Bob Apelian is a site supervisor for Ready, Willing and Able, an organization that helps formerly homeless or incarcerated people to rebuild their lives. He is in the neighborhood every day, cleaning up trash.

"The biggest thing that's lacking here is a sense of community spirit," he said, gripping a garbage bag filled with several hours' worth of empty soda bottles and bags of chips.

"I've been out here for three years. Slowly but surely we're making a little progress, but people need to show a little bit more concern for their neighborhood."

SEPTA employee Bernard Norwood nodded in agreement. He's also spent the past three years at 52nd and Market, helping commuters on and off buses.

"We're stuck in a rut," he said. "I grew up in this neighborhood, so it bothers me to see people walk by and just drop their trash on the ground. When adults do it, kids do it."

Locals regularly stop and bend Norwood's ear about the neighborhood. "The common thought is that this area is moving upward because of Drexel and Penn moving this way," he said.

Although the universities are perpetually growing, their boundaries aren't close to touching 52nd and Market. But their students are increasingly turning to the neighborhood for cheaper housing options.

"Things are definitely changing," Norwood said. "We have a lot of different ethnicities who have taken over businesses out here, but a lot of black business owners have left. And that's depressing."

More can be done

City Councilwoman Jannie Blackwell thinks 52nd and Market is finally poised again for greatness.

The business strip is a "true melting pot," she said, home to local residents as well as African, Caribbean and Asian immigrants who have all carved out their own niche.

Vending carts officially licensed by the city will soon start popping up.
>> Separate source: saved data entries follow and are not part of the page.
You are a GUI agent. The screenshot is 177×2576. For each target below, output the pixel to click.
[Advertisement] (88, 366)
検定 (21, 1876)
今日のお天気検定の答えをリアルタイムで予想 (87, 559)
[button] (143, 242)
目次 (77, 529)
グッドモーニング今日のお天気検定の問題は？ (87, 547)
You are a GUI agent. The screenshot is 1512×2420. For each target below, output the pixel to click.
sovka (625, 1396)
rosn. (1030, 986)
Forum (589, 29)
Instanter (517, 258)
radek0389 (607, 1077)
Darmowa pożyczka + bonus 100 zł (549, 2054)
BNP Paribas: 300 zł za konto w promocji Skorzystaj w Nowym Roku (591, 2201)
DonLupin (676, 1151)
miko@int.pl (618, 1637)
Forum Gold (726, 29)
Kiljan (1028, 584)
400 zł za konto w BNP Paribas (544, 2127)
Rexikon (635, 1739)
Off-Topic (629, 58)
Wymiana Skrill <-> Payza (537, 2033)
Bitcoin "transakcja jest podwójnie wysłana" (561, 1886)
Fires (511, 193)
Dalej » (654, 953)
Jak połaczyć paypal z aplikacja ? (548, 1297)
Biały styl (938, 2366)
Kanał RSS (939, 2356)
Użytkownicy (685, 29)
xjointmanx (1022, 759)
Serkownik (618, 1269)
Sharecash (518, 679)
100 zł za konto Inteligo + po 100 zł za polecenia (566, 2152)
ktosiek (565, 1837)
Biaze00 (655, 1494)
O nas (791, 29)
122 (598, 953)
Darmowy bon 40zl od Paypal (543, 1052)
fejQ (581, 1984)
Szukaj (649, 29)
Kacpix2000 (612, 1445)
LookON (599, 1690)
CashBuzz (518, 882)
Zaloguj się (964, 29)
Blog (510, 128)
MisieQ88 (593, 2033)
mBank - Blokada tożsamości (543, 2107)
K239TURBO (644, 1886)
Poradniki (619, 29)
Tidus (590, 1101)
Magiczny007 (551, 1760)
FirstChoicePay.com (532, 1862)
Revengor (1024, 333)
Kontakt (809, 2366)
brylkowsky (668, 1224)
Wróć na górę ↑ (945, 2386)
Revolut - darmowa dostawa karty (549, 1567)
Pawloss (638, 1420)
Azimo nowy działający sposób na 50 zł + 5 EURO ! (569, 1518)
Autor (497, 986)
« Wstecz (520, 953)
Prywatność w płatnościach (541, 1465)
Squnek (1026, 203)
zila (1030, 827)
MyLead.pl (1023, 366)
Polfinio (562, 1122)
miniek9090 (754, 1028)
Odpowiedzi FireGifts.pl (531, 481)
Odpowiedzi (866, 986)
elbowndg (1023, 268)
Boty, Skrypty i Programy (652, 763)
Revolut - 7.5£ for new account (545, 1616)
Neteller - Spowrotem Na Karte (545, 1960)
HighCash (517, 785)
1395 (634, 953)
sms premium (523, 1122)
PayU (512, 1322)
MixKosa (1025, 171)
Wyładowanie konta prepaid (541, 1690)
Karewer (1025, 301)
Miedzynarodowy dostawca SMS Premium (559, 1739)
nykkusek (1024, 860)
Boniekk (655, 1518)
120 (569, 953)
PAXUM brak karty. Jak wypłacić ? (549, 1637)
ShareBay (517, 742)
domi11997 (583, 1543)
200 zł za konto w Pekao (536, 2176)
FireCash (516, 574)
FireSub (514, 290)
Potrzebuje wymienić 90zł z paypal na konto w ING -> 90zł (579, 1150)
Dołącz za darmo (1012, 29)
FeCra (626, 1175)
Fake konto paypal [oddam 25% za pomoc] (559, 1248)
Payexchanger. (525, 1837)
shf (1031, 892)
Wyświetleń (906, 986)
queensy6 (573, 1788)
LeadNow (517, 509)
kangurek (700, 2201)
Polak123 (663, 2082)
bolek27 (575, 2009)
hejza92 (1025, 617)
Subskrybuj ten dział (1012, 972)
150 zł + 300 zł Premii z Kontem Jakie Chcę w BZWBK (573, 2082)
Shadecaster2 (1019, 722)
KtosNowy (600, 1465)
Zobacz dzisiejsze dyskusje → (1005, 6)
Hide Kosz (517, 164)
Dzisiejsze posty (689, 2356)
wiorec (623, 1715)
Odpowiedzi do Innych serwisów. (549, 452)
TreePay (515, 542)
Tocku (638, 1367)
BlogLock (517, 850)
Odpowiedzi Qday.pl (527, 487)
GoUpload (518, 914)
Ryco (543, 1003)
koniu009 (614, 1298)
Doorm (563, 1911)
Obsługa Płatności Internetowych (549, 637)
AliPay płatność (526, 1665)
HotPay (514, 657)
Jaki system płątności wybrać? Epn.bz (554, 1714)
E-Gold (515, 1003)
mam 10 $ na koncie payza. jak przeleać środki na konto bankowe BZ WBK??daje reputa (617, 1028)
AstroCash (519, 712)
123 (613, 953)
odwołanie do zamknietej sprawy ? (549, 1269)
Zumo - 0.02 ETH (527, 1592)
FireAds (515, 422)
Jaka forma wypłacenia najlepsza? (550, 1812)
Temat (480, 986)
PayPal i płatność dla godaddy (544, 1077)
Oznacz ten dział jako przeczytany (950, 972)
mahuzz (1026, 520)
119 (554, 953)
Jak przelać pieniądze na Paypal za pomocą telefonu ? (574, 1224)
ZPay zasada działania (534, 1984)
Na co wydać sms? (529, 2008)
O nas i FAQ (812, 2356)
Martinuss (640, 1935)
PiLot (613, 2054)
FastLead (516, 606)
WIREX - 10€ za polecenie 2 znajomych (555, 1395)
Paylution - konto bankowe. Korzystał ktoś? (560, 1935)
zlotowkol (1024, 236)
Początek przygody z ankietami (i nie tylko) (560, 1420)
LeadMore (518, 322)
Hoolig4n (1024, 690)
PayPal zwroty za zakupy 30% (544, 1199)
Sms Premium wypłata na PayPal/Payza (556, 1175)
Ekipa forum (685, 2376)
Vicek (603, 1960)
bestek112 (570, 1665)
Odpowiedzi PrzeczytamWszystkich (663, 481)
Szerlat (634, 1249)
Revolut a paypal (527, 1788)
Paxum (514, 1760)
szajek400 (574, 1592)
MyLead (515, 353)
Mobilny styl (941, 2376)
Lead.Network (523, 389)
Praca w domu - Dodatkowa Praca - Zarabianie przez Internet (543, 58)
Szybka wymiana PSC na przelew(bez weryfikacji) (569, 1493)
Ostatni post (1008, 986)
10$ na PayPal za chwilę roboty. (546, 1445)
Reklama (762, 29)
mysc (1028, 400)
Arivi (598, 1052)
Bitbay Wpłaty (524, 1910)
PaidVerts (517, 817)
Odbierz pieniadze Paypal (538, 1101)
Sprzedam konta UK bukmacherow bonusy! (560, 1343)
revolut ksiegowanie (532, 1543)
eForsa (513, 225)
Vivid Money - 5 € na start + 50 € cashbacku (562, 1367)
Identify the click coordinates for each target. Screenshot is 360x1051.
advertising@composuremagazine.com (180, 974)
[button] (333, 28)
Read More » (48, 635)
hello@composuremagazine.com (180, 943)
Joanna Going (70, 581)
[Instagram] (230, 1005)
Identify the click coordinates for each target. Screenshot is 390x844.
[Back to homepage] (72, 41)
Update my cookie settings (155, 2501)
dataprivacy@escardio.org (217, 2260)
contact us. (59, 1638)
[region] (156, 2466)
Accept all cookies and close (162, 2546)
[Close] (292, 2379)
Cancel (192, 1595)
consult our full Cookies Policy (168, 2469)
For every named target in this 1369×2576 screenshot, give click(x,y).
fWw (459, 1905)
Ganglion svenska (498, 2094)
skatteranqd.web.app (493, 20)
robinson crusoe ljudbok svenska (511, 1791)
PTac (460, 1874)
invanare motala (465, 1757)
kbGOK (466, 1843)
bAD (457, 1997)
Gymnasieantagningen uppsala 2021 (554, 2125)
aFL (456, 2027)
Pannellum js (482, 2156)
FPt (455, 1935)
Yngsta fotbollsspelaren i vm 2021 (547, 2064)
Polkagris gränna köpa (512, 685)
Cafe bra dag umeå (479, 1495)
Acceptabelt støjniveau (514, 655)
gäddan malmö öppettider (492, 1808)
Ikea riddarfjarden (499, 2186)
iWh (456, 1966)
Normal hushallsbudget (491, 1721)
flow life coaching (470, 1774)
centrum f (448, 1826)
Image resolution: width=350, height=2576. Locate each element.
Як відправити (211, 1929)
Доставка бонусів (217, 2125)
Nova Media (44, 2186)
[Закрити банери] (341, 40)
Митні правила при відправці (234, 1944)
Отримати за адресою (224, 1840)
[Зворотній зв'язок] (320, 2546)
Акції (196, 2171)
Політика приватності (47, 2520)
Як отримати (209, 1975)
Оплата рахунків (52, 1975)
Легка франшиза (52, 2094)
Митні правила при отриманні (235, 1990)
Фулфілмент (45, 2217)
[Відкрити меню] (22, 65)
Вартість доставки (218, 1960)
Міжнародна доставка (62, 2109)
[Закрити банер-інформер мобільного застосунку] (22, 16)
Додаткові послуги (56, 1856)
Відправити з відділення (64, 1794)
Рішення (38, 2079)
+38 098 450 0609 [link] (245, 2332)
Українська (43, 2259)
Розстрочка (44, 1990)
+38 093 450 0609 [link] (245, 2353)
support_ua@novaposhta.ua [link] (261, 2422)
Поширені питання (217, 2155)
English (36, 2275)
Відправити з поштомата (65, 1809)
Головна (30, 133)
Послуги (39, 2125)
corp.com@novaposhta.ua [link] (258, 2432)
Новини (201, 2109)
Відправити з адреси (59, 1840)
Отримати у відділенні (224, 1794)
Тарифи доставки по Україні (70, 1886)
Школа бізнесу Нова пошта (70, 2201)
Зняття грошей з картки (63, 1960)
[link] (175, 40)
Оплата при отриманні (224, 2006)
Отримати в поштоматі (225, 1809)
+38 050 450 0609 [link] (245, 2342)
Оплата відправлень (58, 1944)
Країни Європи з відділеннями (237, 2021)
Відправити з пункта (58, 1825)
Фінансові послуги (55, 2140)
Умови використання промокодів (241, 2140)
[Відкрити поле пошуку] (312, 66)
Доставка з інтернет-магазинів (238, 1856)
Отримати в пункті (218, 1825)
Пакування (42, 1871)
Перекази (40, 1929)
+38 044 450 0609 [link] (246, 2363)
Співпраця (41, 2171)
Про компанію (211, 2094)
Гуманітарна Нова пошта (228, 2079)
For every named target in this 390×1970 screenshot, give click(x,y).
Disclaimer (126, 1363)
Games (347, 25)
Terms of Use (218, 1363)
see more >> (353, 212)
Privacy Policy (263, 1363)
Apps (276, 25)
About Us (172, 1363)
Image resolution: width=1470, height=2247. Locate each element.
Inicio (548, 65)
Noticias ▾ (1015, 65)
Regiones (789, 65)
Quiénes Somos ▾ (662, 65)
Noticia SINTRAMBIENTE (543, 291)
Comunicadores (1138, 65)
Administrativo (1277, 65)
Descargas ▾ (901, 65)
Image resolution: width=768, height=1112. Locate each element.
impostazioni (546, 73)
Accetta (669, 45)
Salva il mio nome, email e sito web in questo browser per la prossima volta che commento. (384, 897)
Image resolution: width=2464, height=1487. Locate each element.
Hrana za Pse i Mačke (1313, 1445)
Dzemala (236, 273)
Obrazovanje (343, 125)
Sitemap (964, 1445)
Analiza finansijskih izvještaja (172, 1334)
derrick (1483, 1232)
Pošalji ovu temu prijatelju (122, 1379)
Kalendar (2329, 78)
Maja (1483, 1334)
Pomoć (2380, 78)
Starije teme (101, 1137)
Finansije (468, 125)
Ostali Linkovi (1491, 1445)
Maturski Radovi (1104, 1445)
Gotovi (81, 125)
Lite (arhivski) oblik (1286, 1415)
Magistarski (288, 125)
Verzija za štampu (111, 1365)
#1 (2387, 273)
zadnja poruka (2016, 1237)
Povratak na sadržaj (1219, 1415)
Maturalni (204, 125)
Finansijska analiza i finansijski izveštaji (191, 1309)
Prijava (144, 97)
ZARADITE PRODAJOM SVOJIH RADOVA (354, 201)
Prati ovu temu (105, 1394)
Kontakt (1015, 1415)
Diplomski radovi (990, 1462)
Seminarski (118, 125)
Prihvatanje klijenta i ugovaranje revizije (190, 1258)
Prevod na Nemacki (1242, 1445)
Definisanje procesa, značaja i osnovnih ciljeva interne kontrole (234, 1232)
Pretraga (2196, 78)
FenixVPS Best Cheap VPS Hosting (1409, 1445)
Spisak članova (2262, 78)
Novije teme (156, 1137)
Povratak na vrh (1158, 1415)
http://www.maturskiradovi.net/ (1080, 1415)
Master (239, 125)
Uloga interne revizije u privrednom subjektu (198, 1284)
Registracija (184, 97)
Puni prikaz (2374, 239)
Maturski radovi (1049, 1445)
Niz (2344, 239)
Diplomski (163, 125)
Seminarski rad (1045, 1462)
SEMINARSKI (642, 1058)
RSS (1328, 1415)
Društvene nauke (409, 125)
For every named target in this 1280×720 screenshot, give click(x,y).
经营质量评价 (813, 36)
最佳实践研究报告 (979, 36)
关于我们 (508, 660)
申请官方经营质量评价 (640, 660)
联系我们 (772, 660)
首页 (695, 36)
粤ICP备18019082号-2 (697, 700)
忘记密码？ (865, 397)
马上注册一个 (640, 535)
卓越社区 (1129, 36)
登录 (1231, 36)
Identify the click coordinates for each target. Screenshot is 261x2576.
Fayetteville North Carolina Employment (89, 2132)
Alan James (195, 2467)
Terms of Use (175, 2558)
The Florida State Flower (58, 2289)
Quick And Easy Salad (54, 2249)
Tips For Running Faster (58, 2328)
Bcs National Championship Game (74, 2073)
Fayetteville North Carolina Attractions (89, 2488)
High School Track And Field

And the Enterprise Center Community Development Corp., an organization that helps minority-owned businesses to grow in West Philadelphia, appointed a manager, Akeem Dixon, to keep all of the local businesses on the same page.

Blackwell counts the YMCA, at 51st and Chestnut, and the Malcolm X Memorial Park, at 51st and Osage Avenue, as other selling points in the area, as well as the new Philadelphia Police headquarters building, which is scheduled to open at 46th and Market several years from now.

"We've come a long way," she said. "You have to give it a chance to see the fruition of all of the work we've done."

Inspector Johnson said the biggest complaints he hears from residents concern panhandling and drinking on the street.

The streets are consistently patrolled, thanks in part to the fact that 52nd and Market serves as a border to the 16th, 18th and 19th police districts.

"It's not a utopia, but it's definitely way better than it was eight years ago," Johnson said. "What we want is to get more residents to come out and shop. I'd like to see the businesses unite and have festivals like you see in Manayunk and other parts of the city."

Peake said people want additions that could make the strip more inviting, like trees, benches and better lighting at night.

New and more diverse businesses would help, too. "How many nail and hair salons can you go to?" she said, referring to the current glut of similar shops. "How many cellphone covers can you buy?"

Sen. Williams said that if he's elected mayor, he'd double down on street cleaning and coordinating law-enforcement efforts in the area.

He'd also push for better marketing of the area.

"It's one of the most heavily traveled intersections in the city," he said. "But most people get off the El and get on a bus without even looking to see what's there."

Charles Outlaw, 46, leaned back on a cushioned chair inside his barbershop, Major League Cuts, at 51st and Market.

He waved off the idea of outsiders - the politicians, the universities - having to swoop in and rescue the area.

"Every neighborhood can be beautiful if people get involved and take responsibility," he said.